Texto dado:
La autora expone pautas para «educar hijas fuertes», felices y seguras. Meeker se centra muy especialmente en historias reales de pacientes, así como en la experiencia derivada de sus propias vivencias
Meg Meeker, madre y pediatra, hace tiempo que comparte con el lector sus más de 30 años de experiencia clínica y personal por medio de libros claros, concisos, de fácil lectura y rebosantes de sentido común. Obras como Padres fuertes, hijas felices; Cien por cien chicos; Los diez hábitos de las madres felices y Héroe. Cómo ser el padre fuerte que tus hijos necesitan son algunas de las que preceden a su última publicación, centrada esta vez en las hijas, Educar hijas fuertes en una sociedad líquida (Palabra, 2020).
Aunque la autora no hace referencia explícita a ello, la expresión «sociedad líquida» que aparece en el título de este libro fue utilizada por vez primera por Zygmunt Bauman en su obra Modernidad líquida. Y es importante aclarar el término para ubicarnos en el marco histórico-social en el que se sitúa la obra de Meeker. Bauman acuñó los conceptos de «modernidad líquida», «sociedad líquida» o «amor líquido», para definir el actual momento de la historia; una situación de perpetua inestabilidad que tiene profundos efectos sobre la identidad personal. Nos encontramos ante la disolución del sentido de pertenencia social del ser humano para dar paso a una marcada individualidad. La metáfora de la liquidez intenta dar cuenta de la precariedad de los vínculos humanos en una sociedad hiperindividualista y egocéntrica, marcada por el carácter volátil y transitorio de sus relaciones. La sociedad liquida es siempre cambiante, incierta, imprevisible. Un tiempo sin certezas.
En este complejo entorno, la autora muestra once pasos concretos a dar para garantizar la felicidad, bienestar y seguridad de nuestras hijas, centrándose muy especialmente en historias reales de pacientes, así como en la experiencia derivada de sus propias vivencias familiares.
El conocimiento de las hijas es el paso previo a toda comprensión y amor. Algo que parece evidente pero que necesitamos recordar. Al respecto, conviene traer a colación las palabras de la Madre Teresa de Calcuta. En el cincuenta aniversario de Naciones Unidas, invitada al evento, subió poco más de 30 segundos al estrado y dijo: «Así que queréis cambiar a la gente, pero ¿conocéis a vuestra gente? Porque si no conocéis a las personas, no habrá comprensión, y si no hay comprensión, no habrá confianza, y si no hay confianza, no habrá cambio».
Por lo tanto, el primer paso para lograr hacer de nuestras hijas mejores personas y por lo tanto jóvenes felices es el conocimiento de su corazón, tal como titula la autora este primer capítulo. Y para ello, el tiempo y la presencia resultan imprescindibles: «La cuestión no es ser perfectos, sino estar presentes −física, mental y emocionalmente− y procurarles una experiencia general del amor y la comprensión».
La simple presencia física del padre y la madre no basta para un desarrollo equilibrado de las hijas. Aquella debe ser una presencia activa, real, operativa, consciente, creativa, nutricia, que orienta y da referencias, que registra, mira, ve, escucha, siente, comprende, toca, empatiza, ama. Presencia significa dación de afecto y comprensión; pero también significa la imprescindible imposición sin complejos de normas familiares que garanticen la armonía en el hogar, así como la imposición de sanciones o penalidades cuando aquellas resulten incumplidas. Y conocer a nuestras hijas significa ser conscientes de que estamos ante mujeres con una especificidad propia, diferentes de los varones, con una esencia femenina peculiar que, como señala Meeker, tiene «una base psicológica y genética».

Tarea:
Reescriba como lista, conservando sus datos principales, el párrafo del texto sobre la educación de hijas fuertes que comienza con «La simple presencia física».

Entradas extraídas:
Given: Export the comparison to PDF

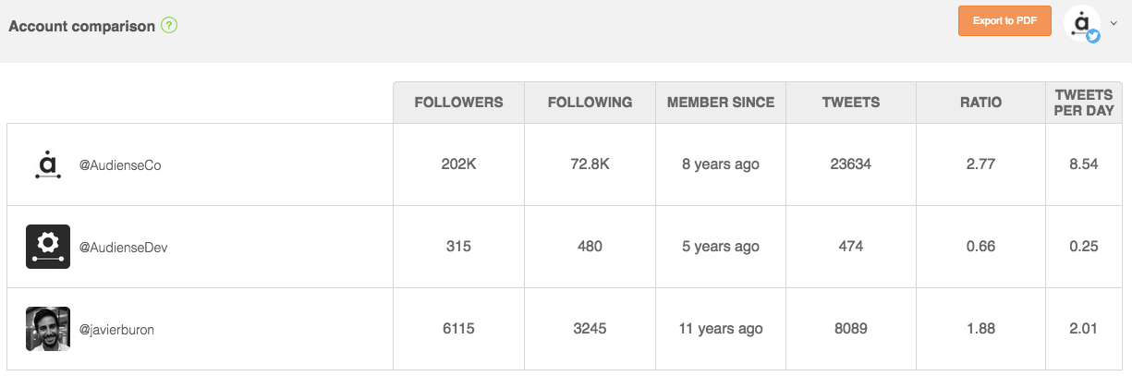Looking at the screenshot, I should click(1004, 20).
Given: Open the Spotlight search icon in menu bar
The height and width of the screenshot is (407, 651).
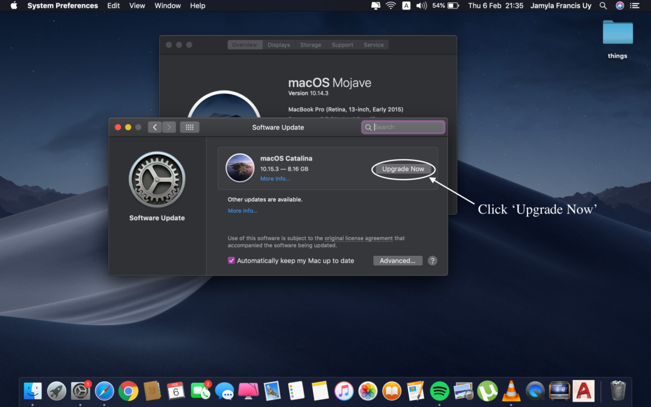Looking at the screenshot, I should tap(603, 5).
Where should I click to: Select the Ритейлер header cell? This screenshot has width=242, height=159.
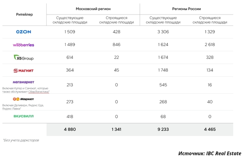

Resultado:
- La mera presencia física del padre y de la madre no basta para un desarrollo equilibrado de las hijas.
- Esa presencia debe ser activa, real, consciente y creativa. Debe orientar, escuchar, comprender, empatizar y amar.
- Estar presente significa dar afecto y comprensión.
- También supone imponer sin complejos normas familiares que garanticen la armonía del hogar, así como sanciones cuando no se cumplan.
- Conocer a las hijas implica reconocer que son mujeres con una especificidad propia, diferentes de los varones. Su esencia femenina tiene, según Meeker, «una base psicológica y genética».